For a long time people have collected records merely to collect them or, in many more cases, to have the ability to boast and brag about how rare or weird or expensive the new addition to your collection is. But since it's beginning there has been an off branch of a different kind of collector. One of rare "drum breaks", unusual narration, rare sound FX records etc. All of which are collected mainly for "sampling". Some view it as a trite and talent-lacking form of musicianship, where as some people view it as a delicate and mysterious art. I intend to defend both sides.|
Sampling has been a big part in the history of hip-hop, and through the years many samples have become cult classics.

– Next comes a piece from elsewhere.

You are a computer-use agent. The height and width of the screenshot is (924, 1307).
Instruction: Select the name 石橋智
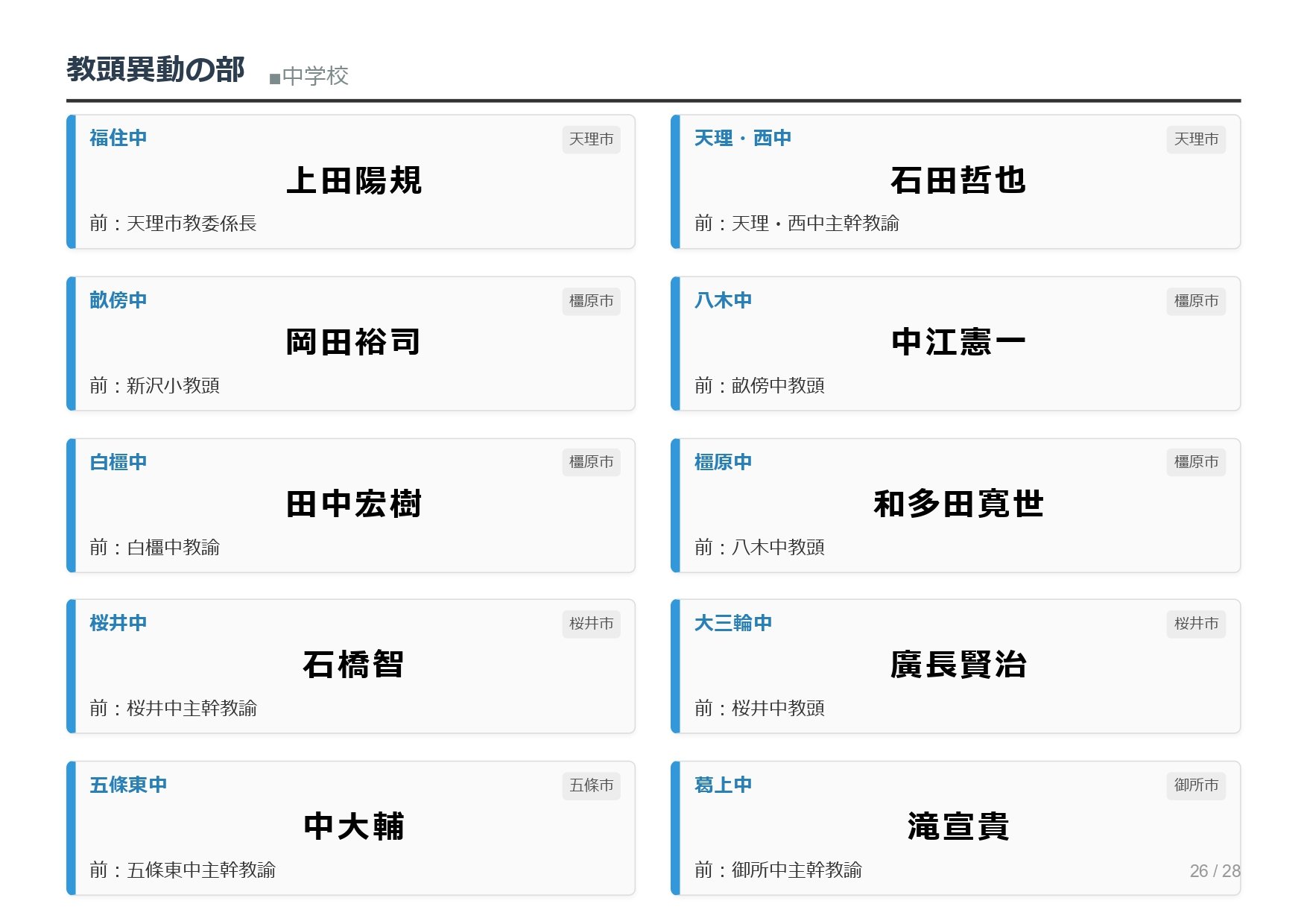(x=354, y=665)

Whether or not this is a good thing is up for grabs. In most cases the sample remains a mystery and no one is to know where it came from, which can seem very selfish or even of a vandalistic nature to some. As a matter of fact, in the early years of DJ competitions some DJ's would wash the labels off of their most prized records so that other DJs would have a harder time finding them for fear of them taking "their" sample or drum break. This has added to the art as it has deducted from the music that they are sampling. Case in point, Jimmy Smith and his funk song "Root Down". By its self it is a very wonderful moment in funk, but from now on it will be known as the prominently sampled record used for the Beastie Boys song "Root Down". Even the reissues of this Jimmy Smith record have admitted to this, boasting stickers that say the Beastie boys sampled parts of this album. As if self proclaiming it no good for any other reason.
On the flip side, who's to say that there isn't an art in finding and being able to access many samples from many records, knowing which will work with each other. In my opinion, the art of sampling can be considered a fine art in some cases, such as DJ Shadow. DJ Shadow is known for his elaborate record collection and knowledge of each record. He can orchestrate things with his records that would just blow you away. He knows instrumentals, where to loop them, where a drum break that will fit a track exists, what narration and samples will fit on that track. And after listening to an album of his such as "Entroducing", you get a feel for the skill and what time it must take to hone.
So all in all, sampling is a mixed blessing. It's all in the eyes of the beholder.
Jimmy Smith - Root Down:
Beastie Boys - Root Down:
DJ Shadow - Entroducing:
What Does Your Soul Look Like (Part 4)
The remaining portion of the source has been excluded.